**Supplied information**
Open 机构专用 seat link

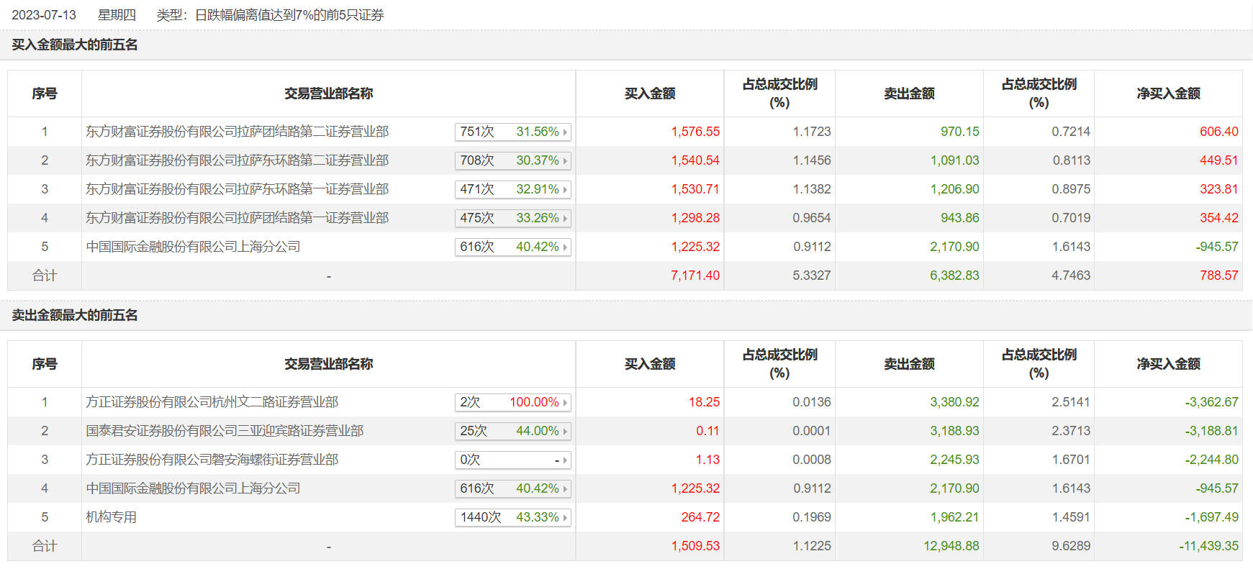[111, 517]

--

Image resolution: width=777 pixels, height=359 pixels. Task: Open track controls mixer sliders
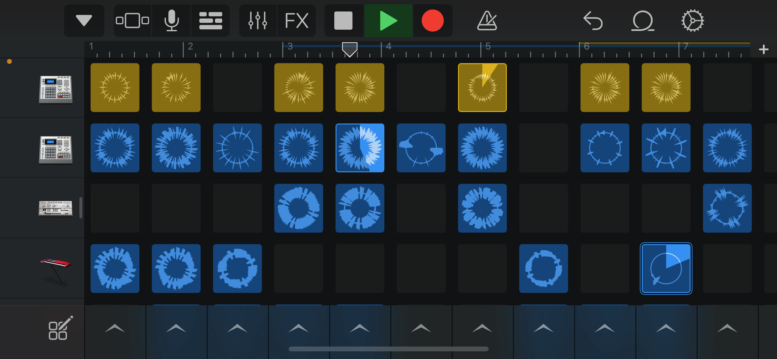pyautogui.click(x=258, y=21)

==

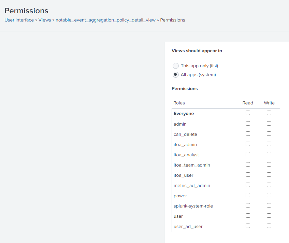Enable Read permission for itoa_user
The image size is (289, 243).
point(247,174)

**Given request**
Repeat the material starting with the line with "Image resolution: width=777" and going on through the line with "pyautogui.click(x=258, y=21)", switching "mixer sliders" to "volume faders" and changing nothing else. Leave the pictures out.

**Exercise solution**
Image resolution: width=777 pixels, height=359 pixels. Task: Open track controls volume faders
pyautogui.click(x=258, y=21)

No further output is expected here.